Neerja Chowdhury (Illustration: Saurabh Singh)
Even for a seasoned journalist who had routinely reported political events for all those long years from Indira Gandhi’s fall and return to the rise of Narendra Modi at the Centre, compiling the key decisions of six prime ministers in their most trying times cannot have been an easy exercise. How Prime Ministers Decide by columnist and political commentator Neerja Chowdhury is a vast reservoir of information about top-notch Indian politicians with their unique characteristics, political and ideological views, and personal attributes. For aspiring students and readers who are new to the subject and analysts who have a fair idea of the period, this book is a credible reference material, rich with anecdotes, first-person accounts and rare interviews. It offers a ringside view of the prime ministerial politics of the period under review.

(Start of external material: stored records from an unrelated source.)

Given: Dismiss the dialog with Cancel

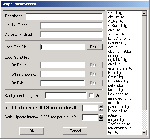Looking at the screenshot, I should pos(75,131).
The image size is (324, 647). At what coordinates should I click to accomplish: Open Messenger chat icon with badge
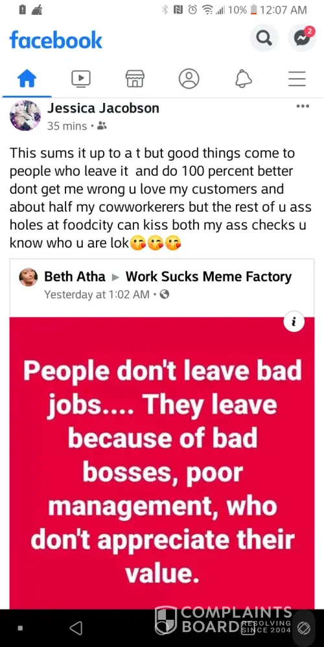[302, 38]
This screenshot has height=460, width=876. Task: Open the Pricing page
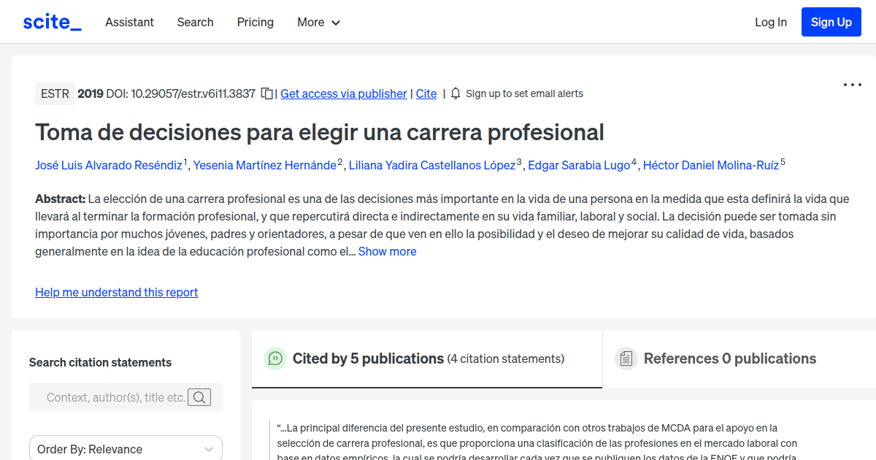tap(255, 22)
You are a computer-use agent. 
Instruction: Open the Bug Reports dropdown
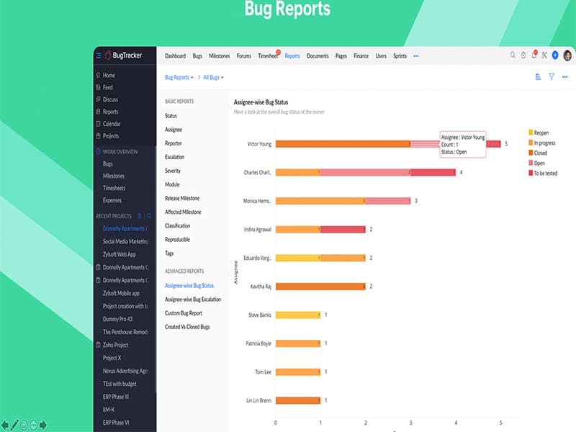tap(179, 76)
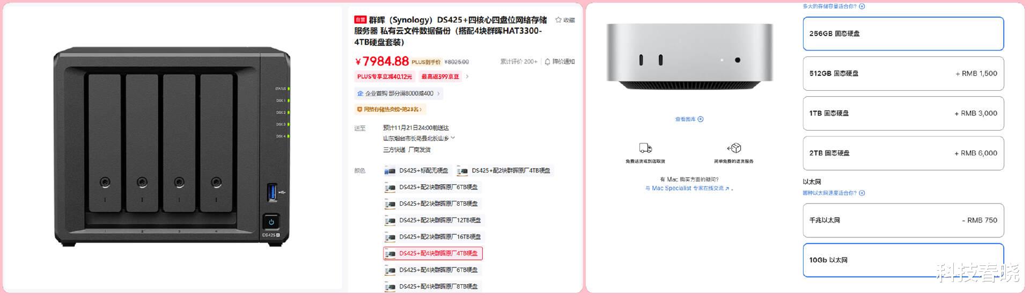The image size is (1030, 296).
Task: Click the plus icon beside 查看图库
Action: point(701,119)
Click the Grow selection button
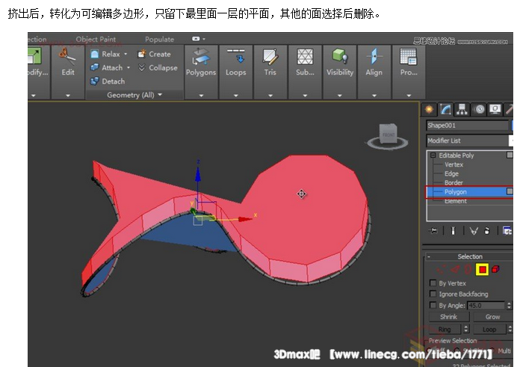Image resolution: width=514 pixels, height=367 pixels. [492, 317]
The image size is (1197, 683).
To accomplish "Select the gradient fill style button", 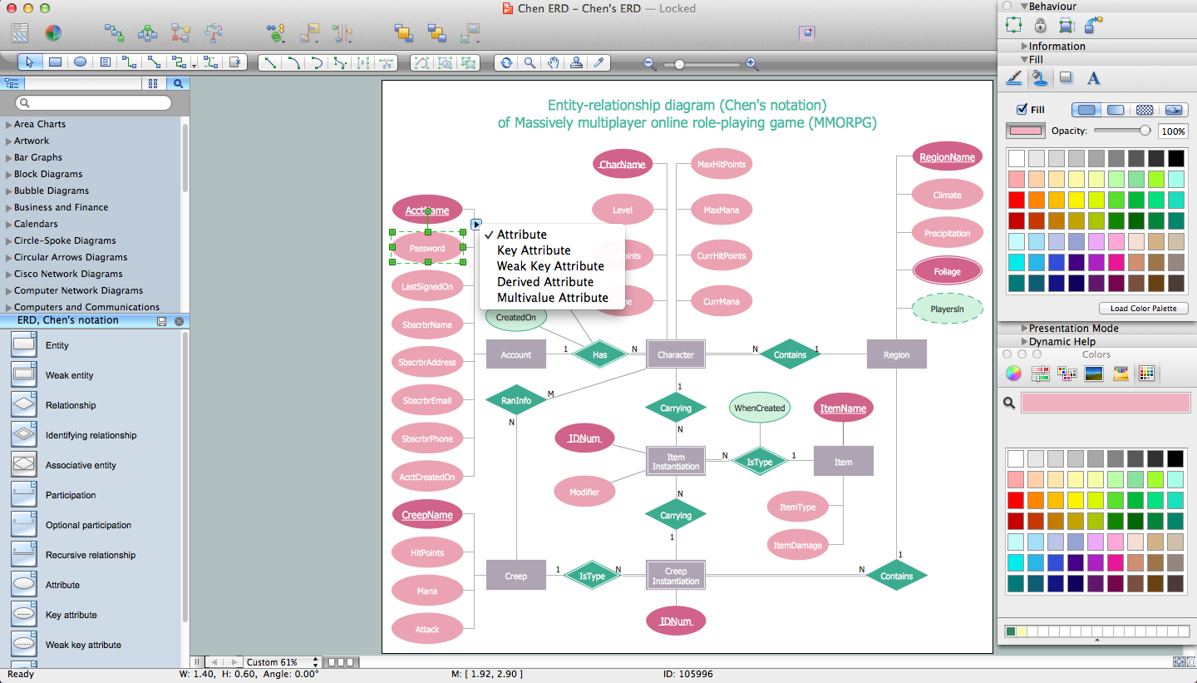I will pos(1116,110).
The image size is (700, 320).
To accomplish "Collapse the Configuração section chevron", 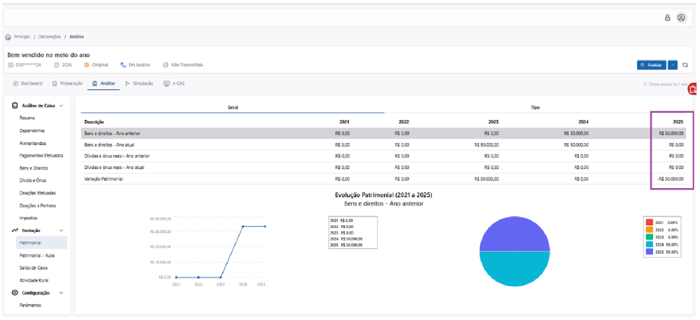I will tap(61, 293).
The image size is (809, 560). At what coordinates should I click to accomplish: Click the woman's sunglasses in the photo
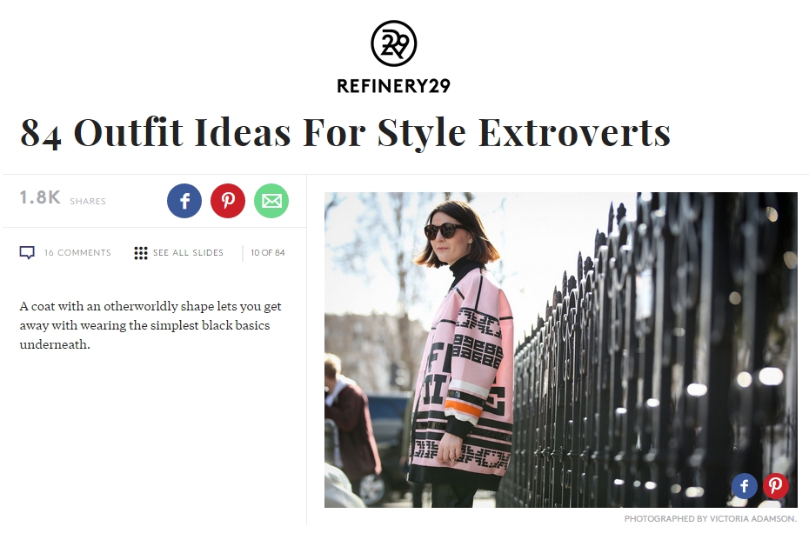click(445, 230)
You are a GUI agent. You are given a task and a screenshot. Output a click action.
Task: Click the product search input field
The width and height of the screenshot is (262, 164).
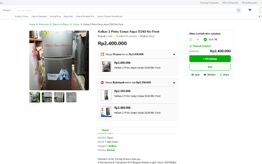pos(123,10)
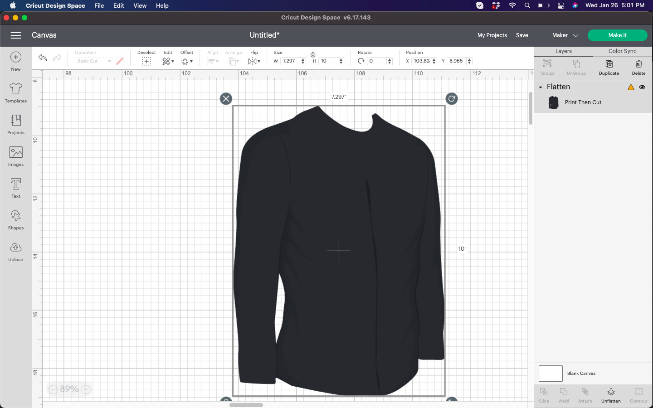Select the Text tool

[16, 188]
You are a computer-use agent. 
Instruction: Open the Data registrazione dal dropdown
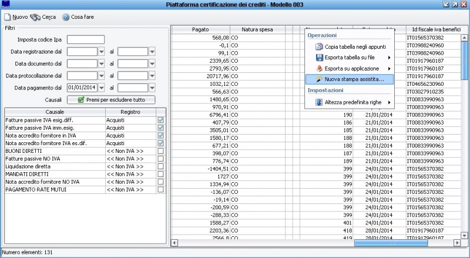coord(101,51)
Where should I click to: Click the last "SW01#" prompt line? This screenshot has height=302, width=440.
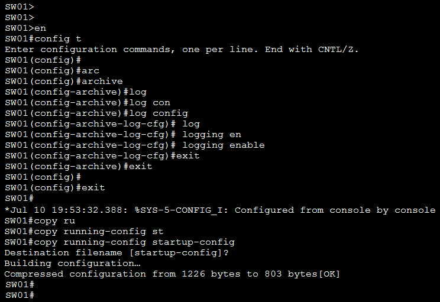click(20, 295)
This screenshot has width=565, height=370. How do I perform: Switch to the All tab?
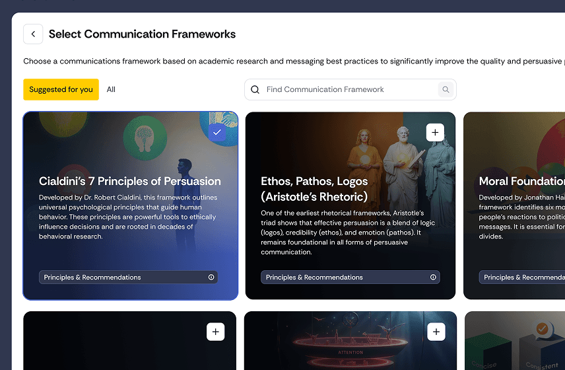(x=111, y=89)
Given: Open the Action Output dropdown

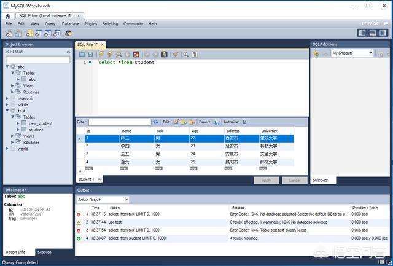Looking at the screenshot, I should point(103,200).
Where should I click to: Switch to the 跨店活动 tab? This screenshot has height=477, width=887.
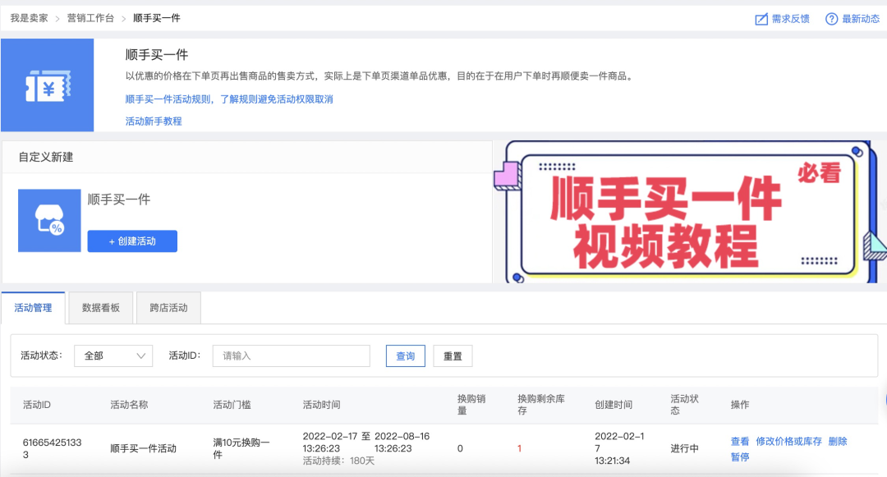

For someone who had also met all prime ministers except Jawaharlal Nehru, Lal Bahadur Shastri and Gulzarilal Nanda and had interviewed some of them, Chawdhury says it was her notebooks that helped her the most in writing this huge volume about a period of Indian history that saw the country come of age through endless trials. She had saved the notes in anticipation that she would use them to write a book later. “Countless notebooks stacked away in forgotten almirahs; thousands of pages of documents, studies, news reports and books; free from the tyranny of the journalistic deadlines, I dived deep and resurfaced with treasures I was not aware I had. To these, I added more interviews, and further study, to write this book,” Chowdhury writes in the introduction.
Staying constantly in touch with political figures and their associates who defined and redefined Indian politics has its blessings, if that experience is put to good use. This book proves just that. Not all the information in this book is new, but thanks to how the author places many of them in context, the book makes for an engaging read. Starting with Indira Gandhi’s remarkable comeback in the 1980 elections after a humiliating defeat less than three years earlier, it takes us finally to the age of diarchy of 2004-2014. She argues in the final chapter, replete with blow-by-blow accounts of the goings-on in the top echelons of power in Delhi, that thanks to his success in clinching the India-US civilian nuclear deal Manmohan Singh became “his own man”. Singh is the only prime minister alive in the cast of characters in this book. Meanwhile, the author also writes about the apparent reasons why Sonia Gandhi decided not to be prime minister.
What makes reading this work a liberating experience are the behind-the-scenes insights, the largely underreported details that tell us more about people in politics, what they were, in contrast with what we know about them. She writes about how Indira Gandhi reached out to her most bitter critic Charan Singh during Emergency, besides Atal Bihari Vajpayee and Chandrasekhar. She concludes, “By the end of 1976, some of them were in a conciliatory mood.”
The author also dwells on Rajiv Gandhi, the hopes he had raised, his misadventures, and the inadvertent mixing of religion with politics. As with VP Singh’s brief rule and his Mandal gambit, her pronouncements seem apt: “VP’s emergence as Rajiv Gandhi’s successor marked the end of the rule of the Nehru-Gandhi dynasty.” She also quotes him, “Some run governments. I ran history. It will define governments and coalitions in the time to come.” It isn’t easy to disprove him since the OBCs, who formed the core of his political interest, continue to play a more critical role in politics than ever before.
The other prime ministers Chowdhury puts the spotlight on are PV Narasimha Rao and Vajpayee. Although several new books have been written about them, her accounts are rich with a reporter’s flavour and eye for detail. It is not unusual these days that we raise eyebrows of disapproval while reading books on politics, but this book rarely gives us such an opportunity.